# Dulux decorator centre offer



## 182_Blue (Oct 25, 2005)

Just for information, Dulux are currently running an offer of 25% off most items in store (from 22nd of Feb to the 27th feb) , it's just worth knowing if you like their trade paint etc.

http://www.duluxdecoratorcentre.co.uk/index.jsp


----------



## WHIZZER (Oct 25, 2005)

Thanks Shaun - Was looking at doing some decorating so might have to visit our local branch


----------



## 182_Blue (Oct 25, 2005)

WHIZZER said:


> Thanks Shaun - Was looking at doing some decorating so might have to visit our local branch


It just saved me a small fortune, we are going back tomorrow to get some more, trouble is i guess that means more painting for me!!


----------



## Andyg_TSi (Sep 6, 2013)

This is where I got the dulux trade diamond finish matt paint from that I posted about in your other thread.

I have a branch local to me & get my paint from there instead of B&Q.


----------



## Alan W (May 11, 2006)

Fantastic saving and placed my order yesterday! :thumb:

Alan W


----------



## 182_Blue (Oct 25, 2005)

Andyg_TSi said:


> This is where I got the dulux trade diamond finish matt paint from that I posted about in your other thread.
> 
> I have a branch local to me & get my paint from there instead of B&Q.

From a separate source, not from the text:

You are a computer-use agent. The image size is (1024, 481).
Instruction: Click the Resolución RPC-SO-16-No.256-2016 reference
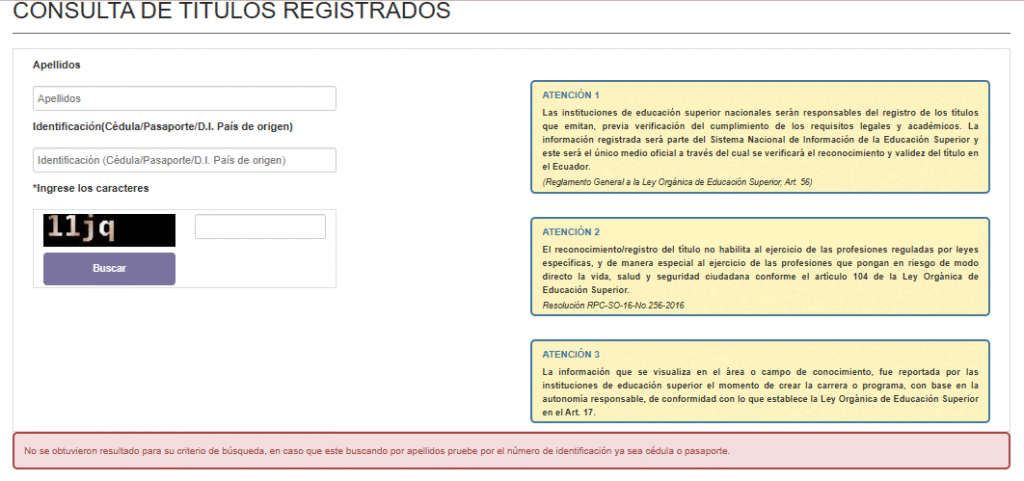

Yes i got a 5l tinted diamond matt, it's gone on pretty well.


----------



## adlem (Jul 6, 2008)

I use the Diamond Matt on quite a lot of my clients houses. Out of interest what is the price on this with the offer? Sometimes these offers are cheaper than what I can get it on the ICI Contract Direct


----------



## 182_Blue (Oct 25, 2005)

Tinted diamond matt cost me £43.13 for 5L, plus VAT


----------



## adlem (Jul 6, 2008)

182_Blue said:


> Tinted diamond matt cost me £43.13 for 5L, plus VAT


Thanks, as I suspected about £2 cheaper


----------



## Alan W (May 11, 2006)

Just a heads-up that this offer finishes tomorrow, Saturday 27th, guys. 

Alan W


----------



## WHIZZER (Oct 25, 2005)

adlem said:


> I use the Diamond Matt on quite a lot of my clients houses. Out of interest what is the price on this with the offer? Sometimes these offers are cheaper than what I can get it on the ICI Contract Direct


Are you a decorator ?


----------



## adlem (Jul 6, 2008)

WHIZZER said:


> Are you a decorator ?


Afraid so :thumb: Someone has to do it i suppose :lol:


----------